Four hours of cleaning and scrubbing later, all of the furniture was either in the kitchen or on the lawn and I had begun painting over the words and images that had helped define all of us over the course of two months.It was arduous – and heartbreaking. It was the first real symbol of us having to move on from the house. Of course, part of me had been waiting for this for weeks, and the other part of me was scared and never wanted it to end.

We managed to get enough paint to re-vamp the entire house, and I started, well, re-vamping. I planned a cleaning party and had a decent turn-out. With the help of twenty people, we got the first coat of actual white paint on the living room walls. We got the lawn mowed and the beehives on the roof taken care of and the old mattress and couches burned.

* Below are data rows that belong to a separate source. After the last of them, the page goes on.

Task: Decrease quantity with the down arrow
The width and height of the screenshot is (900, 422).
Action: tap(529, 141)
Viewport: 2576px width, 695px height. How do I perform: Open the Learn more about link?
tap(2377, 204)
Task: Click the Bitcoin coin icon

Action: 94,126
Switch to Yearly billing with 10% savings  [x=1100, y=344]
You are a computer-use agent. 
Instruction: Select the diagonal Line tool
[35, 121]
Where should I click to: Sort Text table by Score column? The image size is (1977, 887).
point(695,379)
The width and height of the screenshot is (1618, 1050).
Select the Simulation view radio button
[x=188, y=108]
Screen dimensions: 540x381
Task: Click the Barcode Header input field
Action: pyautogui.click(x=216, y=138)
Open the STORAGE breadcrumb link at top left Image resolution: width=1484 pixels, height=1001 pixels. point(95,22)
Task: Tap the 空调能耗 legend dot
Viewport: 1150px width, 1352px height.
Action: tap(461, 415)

The next day, Docken (the other room mate) and our mutual friend Khiara did some hardcore cleaning. I turned the trash room into a porch. The lawn was fixed, the trash room was gone, and I had painted some nice color on the living room, effectively finishing that project. In a week, we took down the entire downstairs and outside.

Weeds trimmed, flowerbeds weeded, trash hauled away, and a fresh coat of paint on all of the walls except for the bathroom, which would get taken care of later. The gutters were spotless, and so I guess we weren’t quite ‘gutter punks’ anymore, unless you count the person who actually climbed around on the roof like a drunken monkey getting all of the punk out of the gutter.

We even scouted the neighborhood and discovered a beautiful sofa, recliner, and desk that were in almost perfect condition to move into the freshly painted house. We carried these items a few blocks and successfully moved them in that night. The living room looked like something out of a country living magazine – as long as you disregarded the still-tarnished floor.

The landlord arrived the next Tuesday. Despite the fact that there was still large amounts of work to do on the house, we got the reaction we were looking for. Her eyes lit up the second she stepped out of her car. Of course, it wasn’t perfect. It will take a couple of years for the lawn to totally regrow and the integrity of the roof after supporting so many bodies will never be quite the same.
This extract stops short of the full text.